Researchers have identified molecular abnormalities in cells found during embryonic nerve development that are common to patients with demyelinating Charcot–Marie–Tooth (CMT) disease caused by three different mutations.
The findings advance the understanding of how the disease develops, and “further studies focusing on the common molecular signature in demyelinating CMT could reveal a therapeutic target for future translational medicine,” the research team from Kyoto University in Japan said.
Embryonic neural crest cells later develop into Schwann cells, which wrap neurons outside the brain and spinal cord with myelin — a fatty protective substance lacking in the majority of people with CMT.
While researchers have known that CMT can be caused by several different genes, they had been unable to identify any molecular abnormalities that are common to patients with various mutations causing demyelinating CMT — the most common form of the disease.
While earlier studies have focused on Schwann cells, the study, “Analysis of neural crest cells from Charcot–Marie–Tooth disease patients demonstrates disease-relevant molecular signature,” instead set out to explore their precursors. The study appeared in the scientific journal NeuroReport.
Using cells from healthy people and patients with demyelinating CMT, the team produced neural crest cells from so-called induced pluripotent stem cells (iPSCs). iPSCs are cells that are forced back in development in the lab and then pushed to become the cell type researchers are interested in studying.
This allows researchers to create difficult-to-obtain cells that have the genetic flaws of patients, and compare those cells to healthy cells.

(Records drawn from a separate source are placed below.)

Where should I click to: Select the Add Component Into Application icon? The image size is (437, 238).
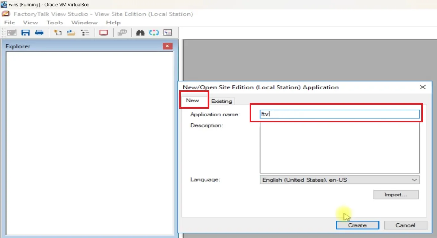[70, 32]
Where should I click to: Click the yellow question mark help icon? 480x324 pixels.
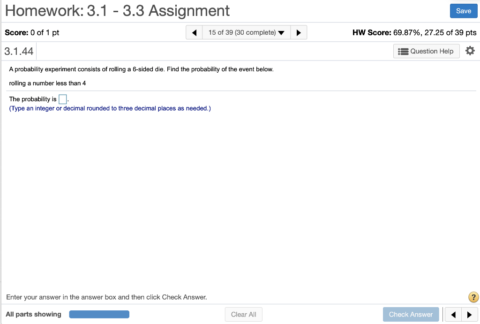pos(473,297)
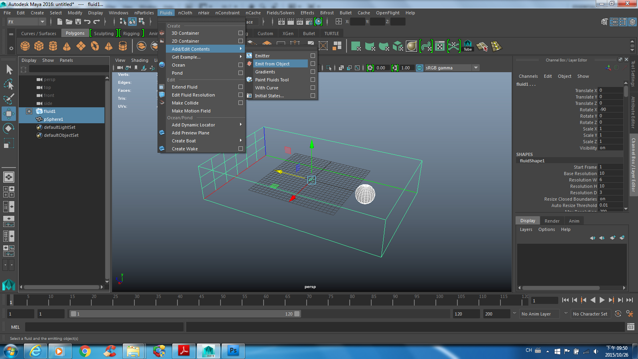Select the Lasso selection tool

(x=9, y=84)
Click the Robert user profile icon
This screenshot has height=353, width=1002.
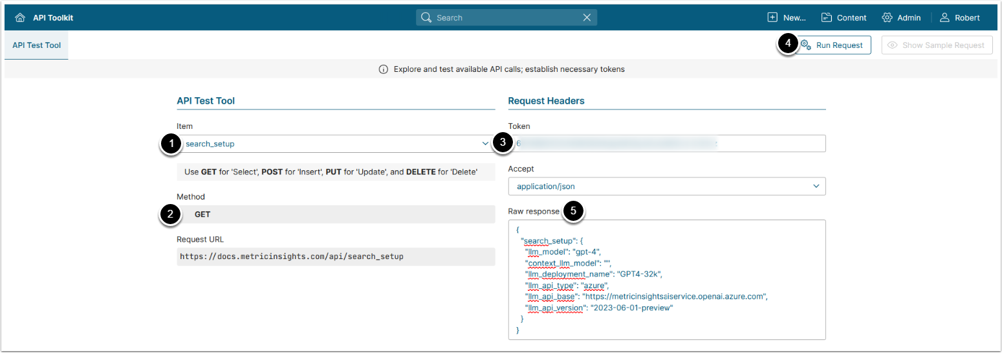tap(944, 17)
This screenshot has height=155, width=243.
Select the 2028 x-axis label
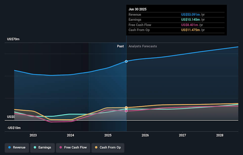point(220,135)
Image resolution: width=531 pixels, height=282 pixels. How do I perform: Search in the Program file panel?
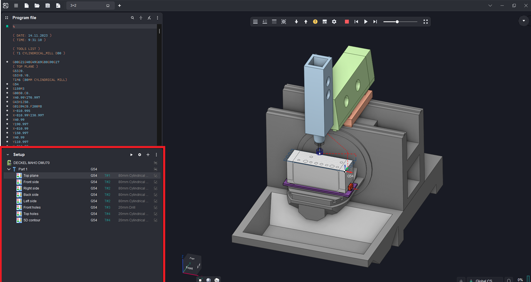132,18
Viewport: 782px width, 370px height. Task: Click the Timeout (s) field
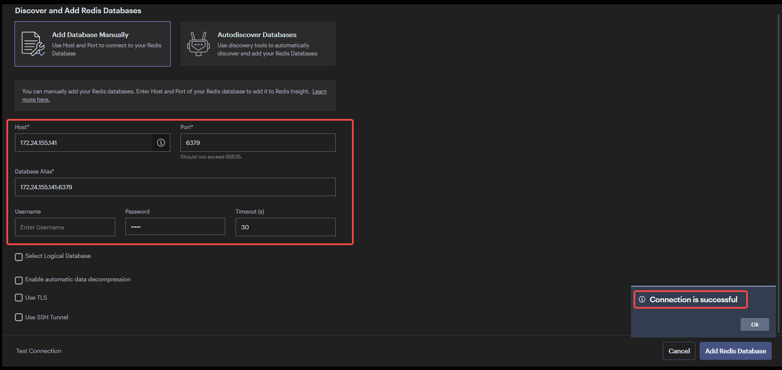[285, 227]
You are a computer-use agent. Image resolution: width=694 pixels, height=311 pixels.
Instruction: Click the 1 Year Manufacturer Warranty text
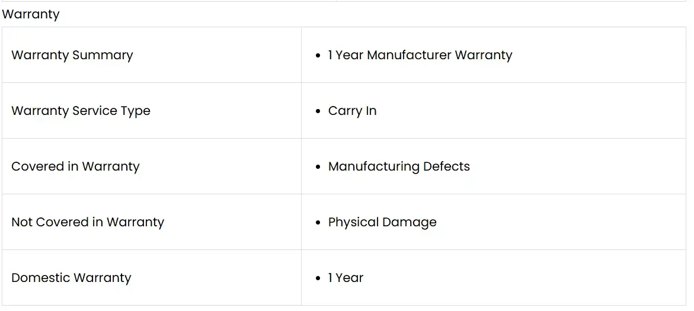[x=420, y=55]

The team found that CMT patients with mutations in the PMP22, MPZ, or EGR2 genes all had an abnormal enzyme. The enzyme, called GSTT2, is part of a detoxification pathway, protecting the body from so-called reactive oxygen species (molecules that can damage tissues by reacting with numerous compounds).
Patients also had higher levels of these reactive oxygen species, and researchers figured that the higher than normal levels of the GSTT2 enzyme might reflect a protective process, where the cells try to protect themselves from increased oxidative processes.
This indicates that the disease might strike at very early stages of development, researchers said, affecting not only the myelination process, but the development of Schwann cells, necessitating further research into the early stages of the disease.